Friday, June 30, 2006

Kuwaiti women head to the polls

WaPo has the story here:

Kuwaiti women voted and competed for office in parliamentary elections on Thursday for the first time in the Gulf Arab state...

Parliament passed a law in May 2005 giving women the right to vote and stand as candidates in elections for the 50-seat National Assembly of the oil-producing country.

Officials said some 250 candidates were standing, including 28 women determined to make headway against daunting odds and beat seasoned male opponents, many of whom are former parliamentarians seeking re-election...

Women can vote and stand for election in four of the six countries in the conservative, patriarchal Gulf Arab region. They are banned in Saudi Arabia, where women's rights are limited, and there are no political polls in the UAE.

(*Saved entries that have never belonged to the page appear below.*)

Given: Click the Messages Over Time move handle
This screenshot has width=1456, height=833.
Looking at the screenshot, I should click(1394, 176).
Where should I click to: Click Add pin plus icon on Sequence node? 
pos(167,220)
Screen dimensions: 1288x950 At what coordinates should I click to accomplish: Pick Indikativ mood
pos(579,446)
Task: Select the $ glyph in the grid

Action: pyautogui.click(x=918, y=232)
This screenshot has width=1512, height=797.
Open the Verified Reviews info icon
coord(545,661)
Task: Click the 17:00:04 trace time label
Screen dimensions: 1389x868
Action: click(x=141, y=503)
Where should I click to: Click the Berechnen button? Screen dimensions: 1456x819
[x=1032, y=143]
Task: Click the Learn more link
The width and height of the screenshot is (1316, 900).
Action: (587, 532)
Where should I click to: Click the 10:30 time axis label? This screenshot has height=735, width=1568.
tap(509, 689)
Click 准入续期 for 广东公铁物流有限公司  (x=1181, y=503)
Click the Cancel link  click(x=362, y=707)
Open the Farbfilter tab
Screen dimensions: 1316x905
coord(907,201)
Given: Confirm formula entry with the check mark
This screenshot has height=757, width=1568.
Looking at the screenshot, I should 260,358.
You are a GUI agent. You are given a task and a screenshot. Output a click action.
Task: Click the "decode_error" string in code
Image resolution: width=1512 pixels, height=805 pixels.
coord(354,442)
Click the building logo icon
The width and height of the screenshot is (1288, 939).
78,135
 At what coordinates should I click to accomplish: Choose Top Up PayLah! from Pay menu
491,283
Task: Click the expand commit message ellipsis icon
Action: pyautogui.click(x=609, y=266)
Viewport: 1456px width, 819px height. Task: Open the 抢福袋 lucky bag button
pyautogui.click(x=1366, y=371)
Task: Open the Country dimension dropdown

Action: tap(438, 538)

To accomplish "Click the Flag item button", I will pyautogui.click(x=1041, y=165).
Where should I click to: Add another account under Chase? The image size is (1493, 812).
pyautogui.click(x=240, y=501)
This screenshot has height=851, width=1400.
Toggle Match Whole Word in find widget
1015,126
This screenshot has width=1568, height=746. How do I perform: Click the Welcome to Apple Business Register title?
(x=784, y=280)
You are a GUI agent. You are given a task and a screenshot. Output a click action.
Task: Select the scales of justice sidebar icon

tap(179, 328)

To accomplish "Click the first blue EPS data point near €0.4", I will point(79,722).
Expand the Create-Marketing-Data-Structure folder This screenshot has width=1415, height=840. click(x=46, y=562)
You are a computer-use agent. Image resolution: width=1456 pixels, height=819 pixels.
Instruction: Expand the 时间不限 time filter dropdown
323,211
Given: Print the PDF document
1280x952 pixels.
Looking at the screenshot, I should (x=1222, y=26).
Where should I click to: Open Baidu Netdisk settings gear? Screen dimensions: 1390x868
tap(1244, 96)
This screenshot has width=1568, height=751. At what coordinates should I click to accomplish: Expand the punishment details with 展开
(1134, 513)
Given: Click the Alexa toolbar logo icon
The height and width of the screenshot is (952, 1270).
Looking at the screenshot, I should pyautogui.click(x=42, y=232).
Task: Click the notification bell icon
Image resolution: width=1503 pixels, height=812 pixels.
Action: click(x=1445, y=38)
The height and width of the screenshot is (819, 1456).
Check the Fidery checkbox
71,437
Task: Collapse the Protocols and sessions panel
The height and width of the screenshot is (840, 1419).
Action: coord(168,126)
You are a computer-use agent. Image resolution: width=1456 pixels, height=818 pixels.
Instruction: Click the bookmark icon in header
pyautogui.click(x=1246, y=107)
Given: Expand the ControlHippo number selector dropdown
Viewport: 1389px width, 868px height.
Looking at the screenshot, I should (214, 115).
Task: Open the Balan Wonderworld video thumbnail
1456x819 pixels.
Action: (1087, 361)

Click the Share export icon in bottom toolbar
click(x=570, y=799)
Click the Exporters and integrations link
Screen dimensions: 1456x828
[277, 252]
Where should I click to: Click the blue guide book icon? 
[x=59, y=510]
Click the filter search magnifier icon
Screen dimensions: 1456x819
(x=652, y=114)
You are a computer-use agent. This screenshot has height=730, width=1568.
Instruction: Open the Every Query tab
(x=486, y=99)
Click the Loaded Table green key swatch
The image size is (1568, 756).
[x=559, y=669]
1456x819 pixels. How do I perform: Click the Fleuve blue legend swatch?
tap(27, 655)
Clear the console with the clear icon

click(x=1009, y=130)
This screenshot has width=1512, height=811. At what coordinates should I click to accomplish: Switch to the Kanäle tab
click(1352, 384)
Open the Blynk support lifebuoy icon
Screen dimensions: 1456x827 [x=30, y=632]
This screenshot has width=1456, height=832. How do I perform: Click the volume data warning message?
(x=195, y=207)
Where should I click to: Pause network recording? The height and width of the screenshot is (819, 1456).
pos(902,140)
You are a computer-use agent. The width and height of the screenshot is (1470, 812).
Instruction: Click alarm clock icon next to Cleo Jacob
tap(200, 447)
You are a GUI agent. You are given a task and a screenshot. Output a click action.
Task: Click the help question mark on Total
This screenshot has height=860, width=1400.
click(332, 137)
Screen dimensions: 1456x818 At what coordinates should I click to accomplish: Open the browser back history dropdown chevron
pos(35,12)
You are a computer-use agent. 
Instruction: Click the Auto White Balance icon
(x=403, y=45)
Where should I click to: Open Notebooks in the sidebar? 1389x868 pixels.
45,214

Men and women voted at different polling stations, but turnout may be as high as 78 percent in some areas.

This is a huge advance for liberalism and women's rights in an especially illiberal part of the world, one that isn't particularly friendly to either women or their rights.

There is much left to be done in Kuwait. There are no official political parties, there is no real opposition other than "a loose alliance of pro-reform ex-MPs, Islamists and liberals," and there is ongoing hostility towards women's rights ("even some women were against them having the vote") and the reform movement generally. As well, "[t]he opposition accuses some members of government of trying to turn parliament into a rubber-stamp assembly through vote-buying".

Still, progress is progress. And Kuwait certainly seems to be heading in the right direction.